The research team focused on PCSK9, a protein that plays a central role in regulating levels of low-density lipoprotein cholesterol (LDL-C), often called “bad” cholesterol. They designed a method to block the production of this protein using specialized DNA-based molecules known as polypurine hairpins (PPRH). By suppressing PCSK9, the treatment helps cells absorb more cholesterol, reducing the amount circulating in the blood and limiting buildup in the arteries. Importantly, this approach may avoid the side effects commonly linked to statin medications.

The findings were published in the journal Biochemical Pharmacology. The study was led by Carles J. Ciudad and Verònica Noé from the University of Barcelona’s Faculty of Pharmacy and Food Sciences and the Institute of Nanoscience and Nanotechnology (IN2UB), working with Nathalie Pamir at the University of Oregon in Portland (United States). Funding came from the Spanish Ministry of Science, Innovation and Universities (MICINN) and the National Institutes of Health (NIH) in the United States.

How Polypurine Hairpins Block a Key Cholesterol Protein

PCSK9 (protein convertase subtilisin/kexin type 9) has become an important target in recent years for therapies aimed at lowering cholesterol and reducing cardiovascular risk. The protein works by attaching to LDL receptors on cells, limiting their ability to remove cholesterol from the bloodstream. When PCSK9 levels are high, fewer receptors are available, causing LDL cholesterol to accumulate in the blood.

Polypurine hairpins (PPRHs) offer a way to interrupt this process at the genetic level. These molecules are short strands of DNA that can bind very precisely to specific DNA or RNA sequences and block gene activity. In this case, PPRHs prevent the PCSK9 gene from being transcribed, which leads to an increase in LDLR receptor levels and improves the body’s ability to pull cholesterol out of circulation. As a result, overall cholesterol levels drop and the risk of plaque formation is reduced.

The study describes for the first time how two specific PPRHs, called HpE9 and HpE12, reduce both PCSK9 RNA and protein while boosting LDL receptor levels.

“Specifically, one of the arms of each chain of the HpE9 and HpE12 polypurines binds specifically to polypyrimidine sequences of exons 9 and 12 of PCSK9, respectively, via Watson-Crick bonds,” notes Professor Carles J. Ciudad, from the Department of Biochemistry and Physiology. This interaction blocks gene transcription and interferes with the activity of RNA polymerase or transcription factors.

Strong Results in Cells and Animal Models

The researchers tested the therapy in laboratory-grown liver cells and in transgenic mice that carry the human PCSK9 gene. The results were significant.

“The results show that both HpE9 and HpE12 are highly effective in HepG2 cells. HpE12 decreases PCSK9 RNA levels by 74% and protein levels by 87%. In the case of transgenic mice, a single injection of HpE12 reduces plasma PCSK9 levels by 50% and cholesterol levels by 47% on the third day,” says Professor Verònica Noé.

A Potential Alternative to Statins

Since PCSK9 has become a major target for cholesterol-lowering therapies, several approaches have been developed to block its effects. These include gene-silencing technologies such as siRNAs, antisense oligonucleotides, and CRISPR-based methods. Existing treatments like Inclisiran, an siRNA therapy, and monoclonal antibodies such as evolocumab and alirocumab are already in use.

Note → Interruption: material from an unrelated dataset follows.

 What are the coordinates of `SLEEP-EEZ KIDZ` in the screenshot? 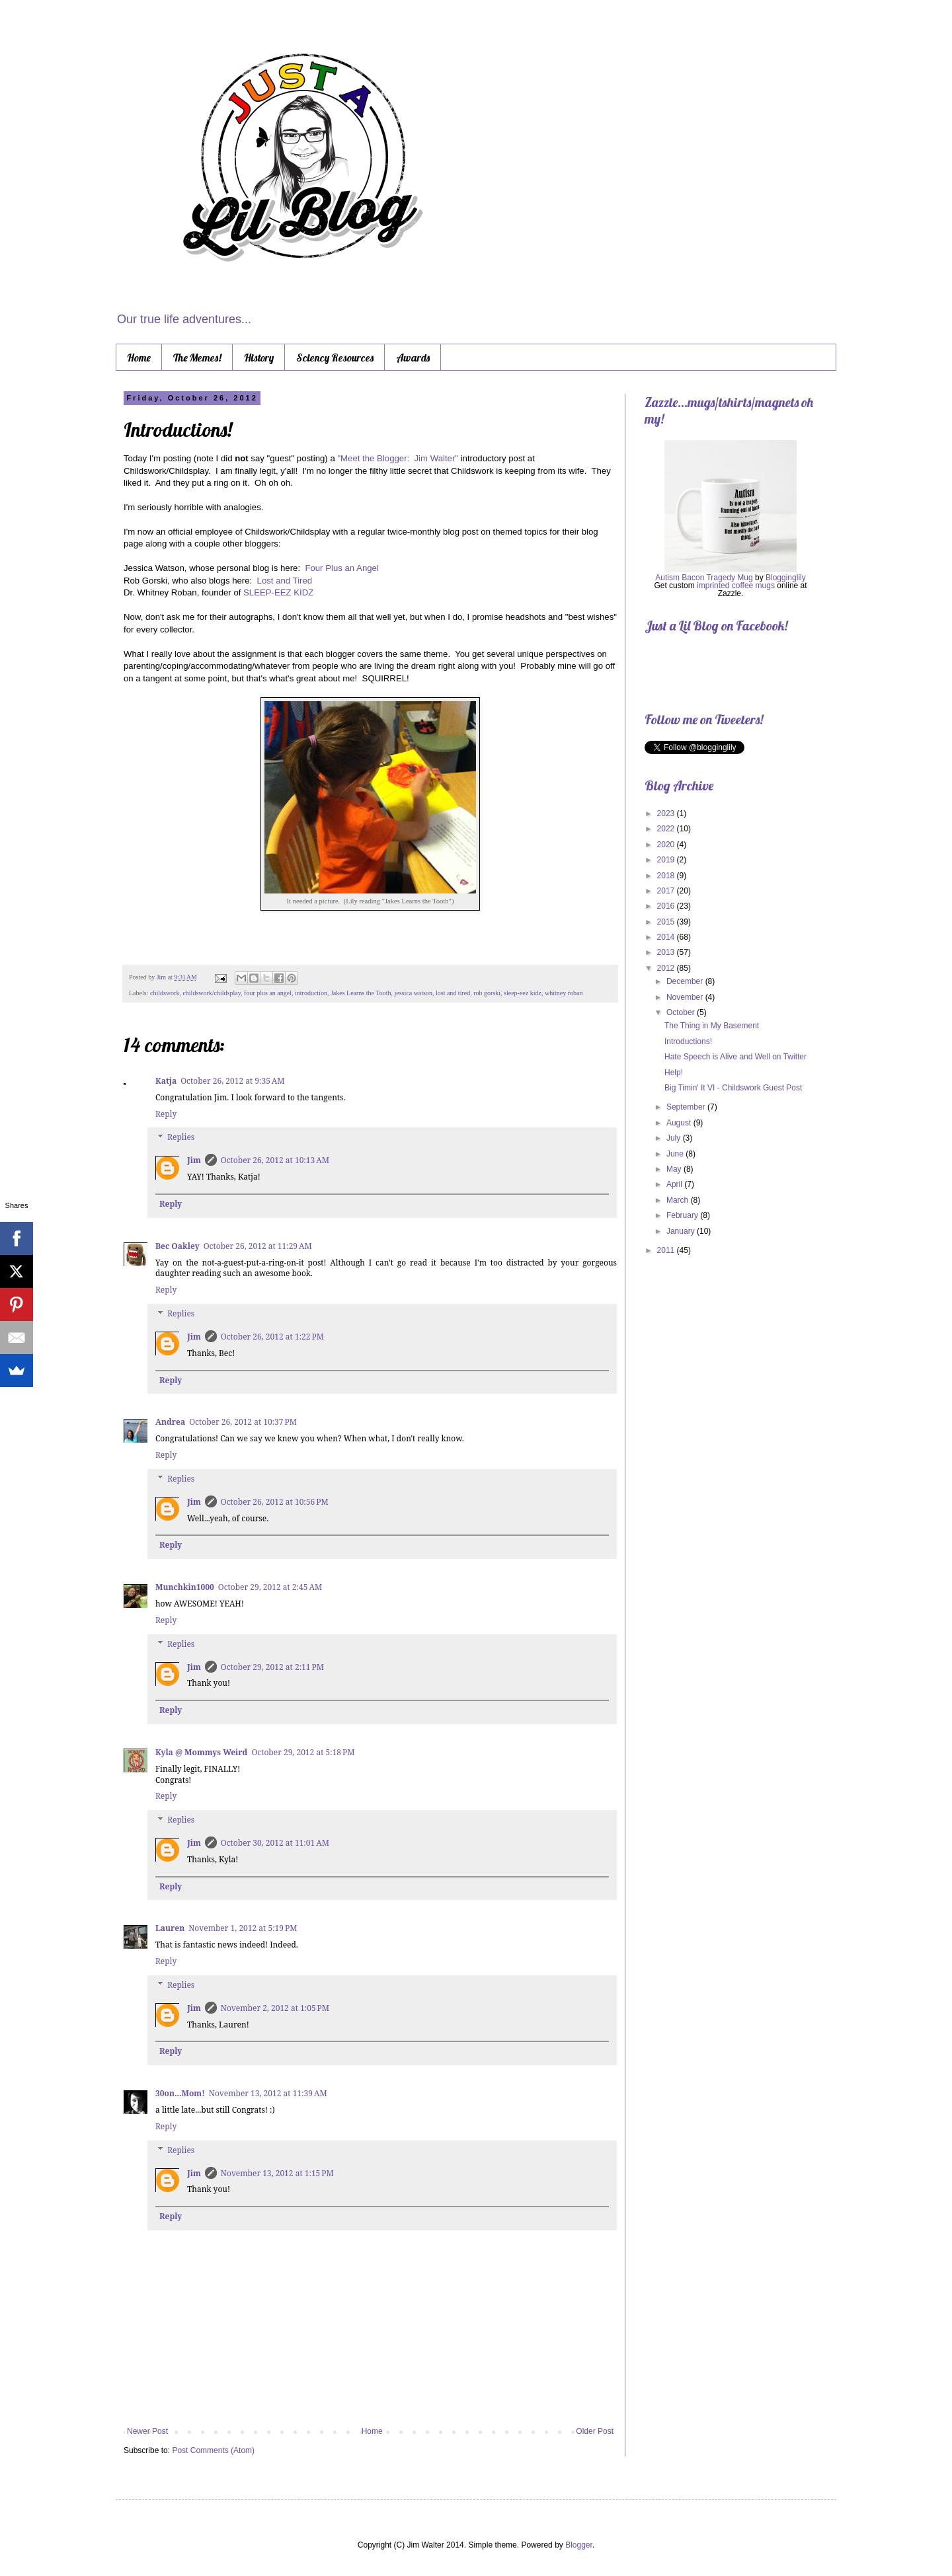 It's located at (278, 592).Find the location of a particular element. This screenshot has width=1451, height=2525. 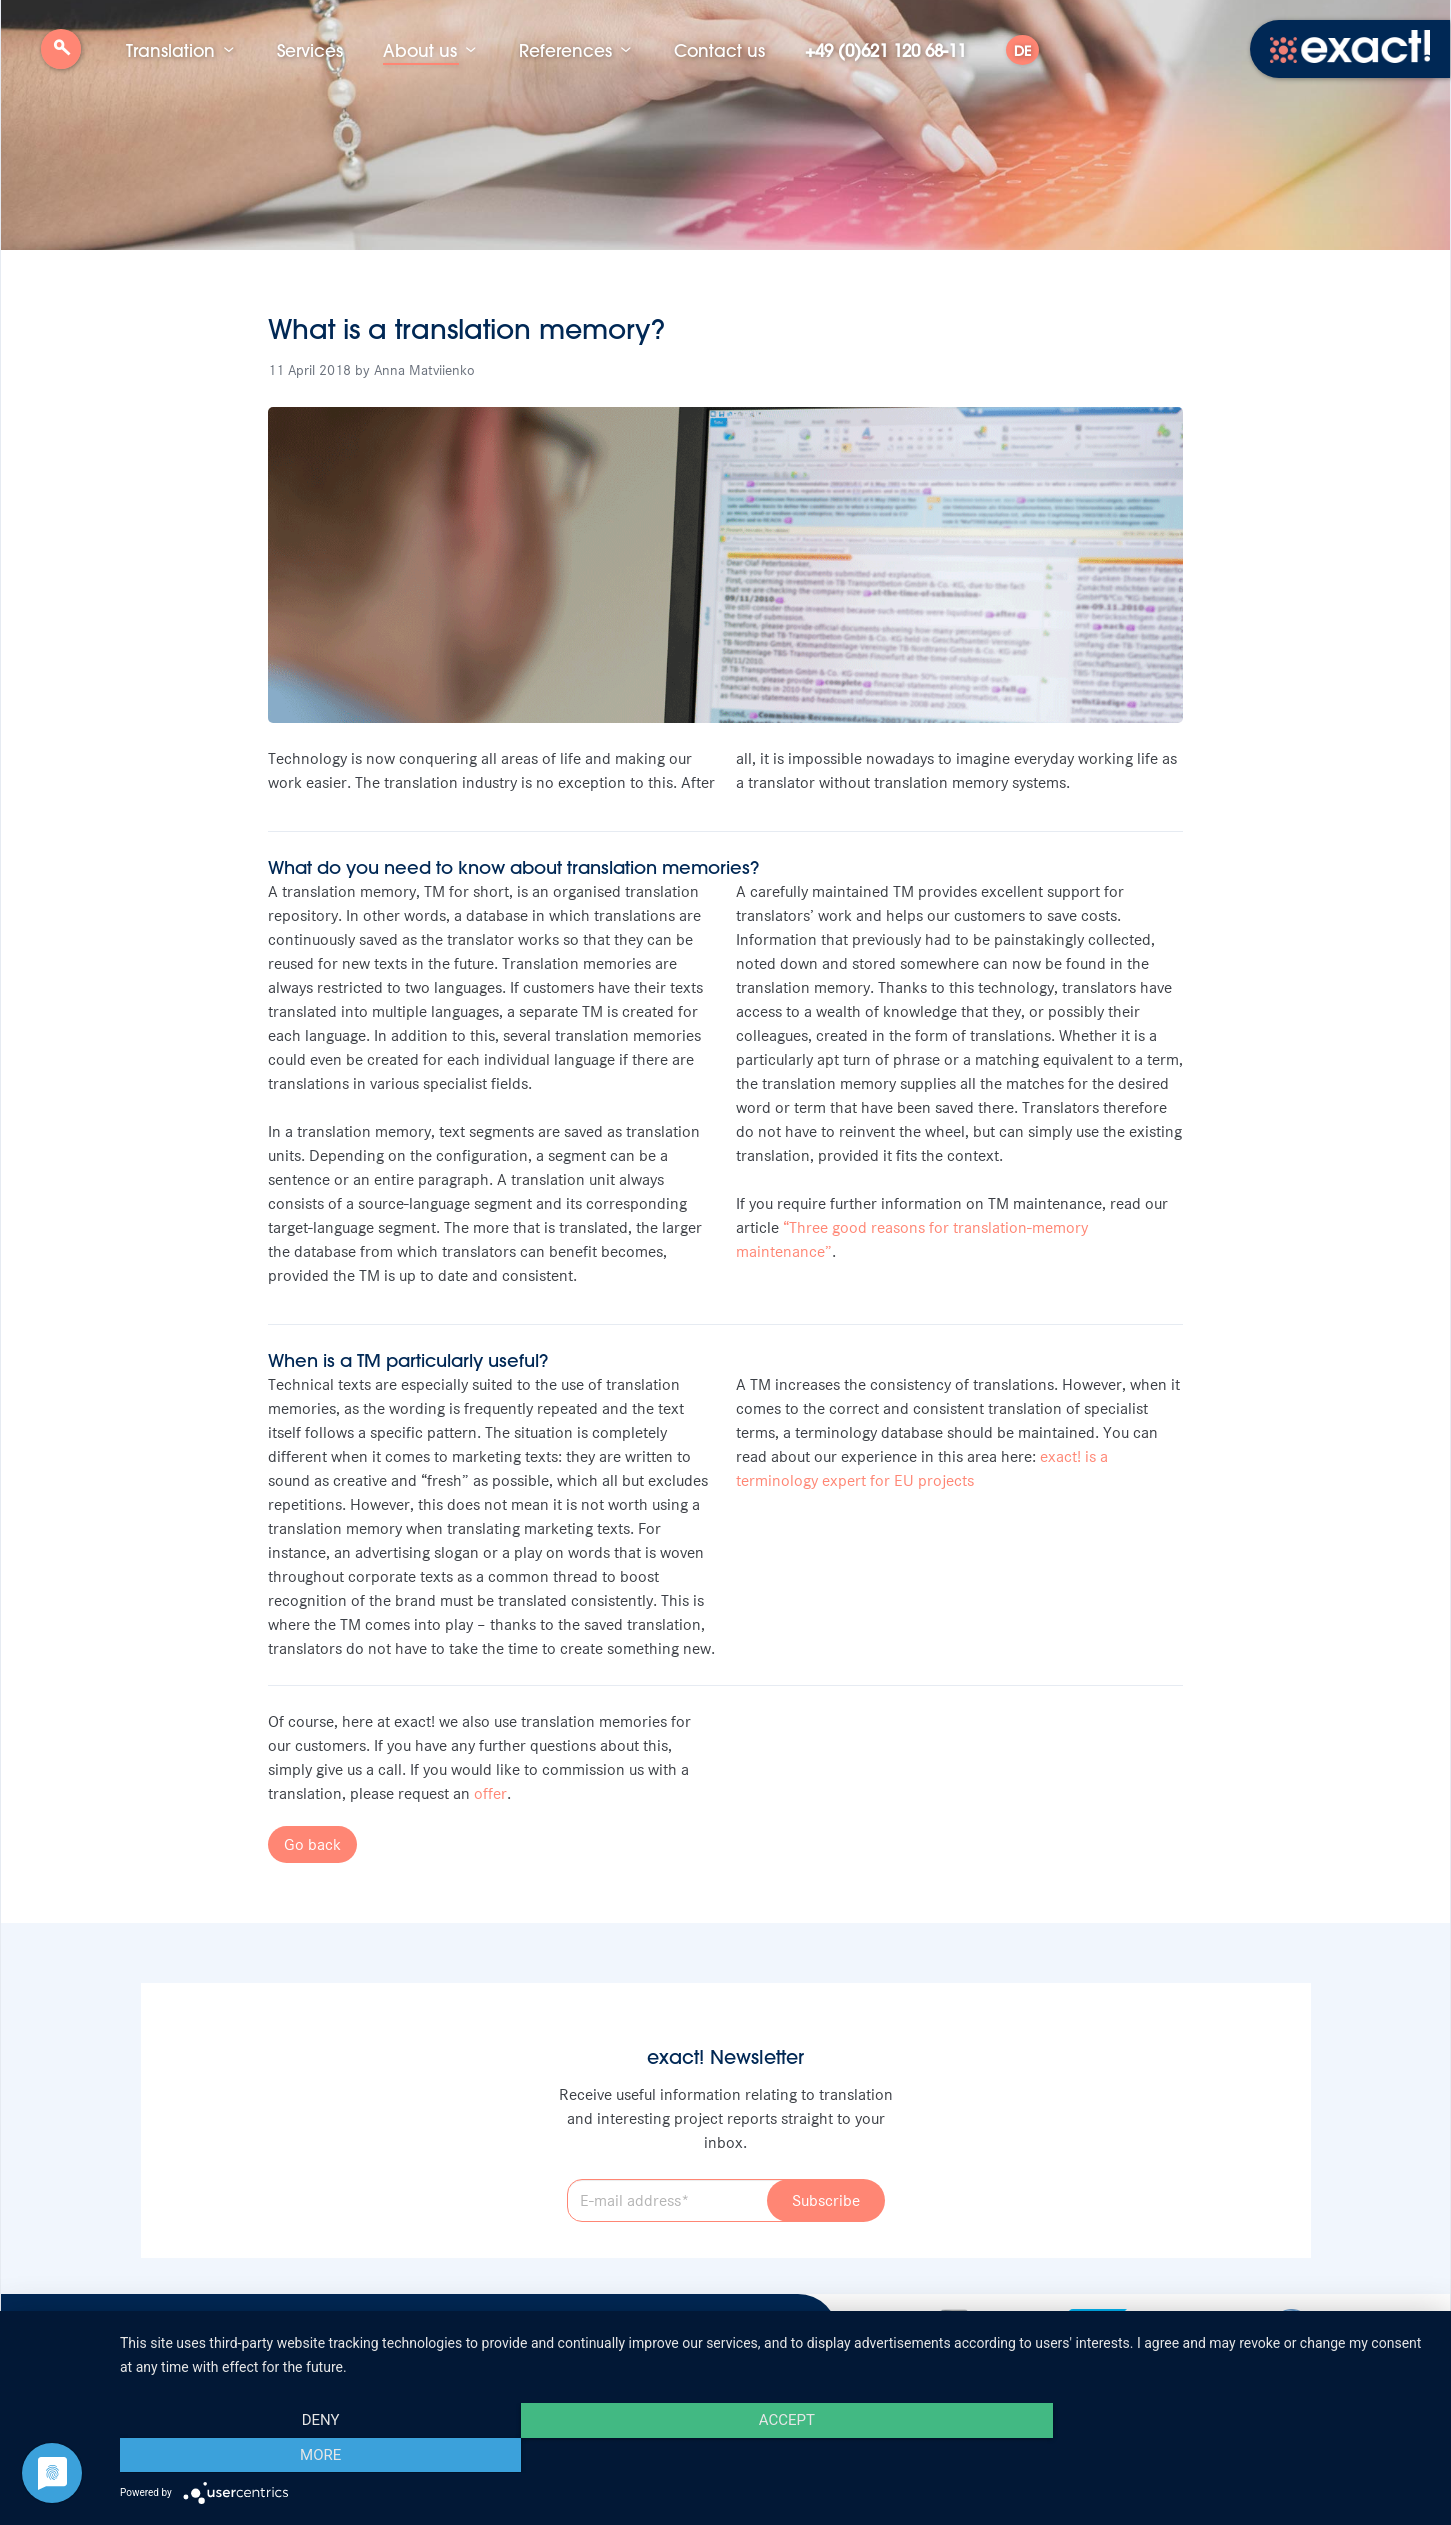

However, PPRHs may offer unique advantages. “PPRHs, especially HpE12, are therapeutic oligonucleotides with many advantages, including low cost of synthesis, stability and lack of immunogenicity. In addition, such a PPRH-based approach against PCSK9 would not lead to side effects such as the myopathies associated with statin therapy,” the experts conclude.

If confirmed in further studies, this new strategy could provide a safer and more targeted way to lower cholesterol and reduce the risk of heart disease.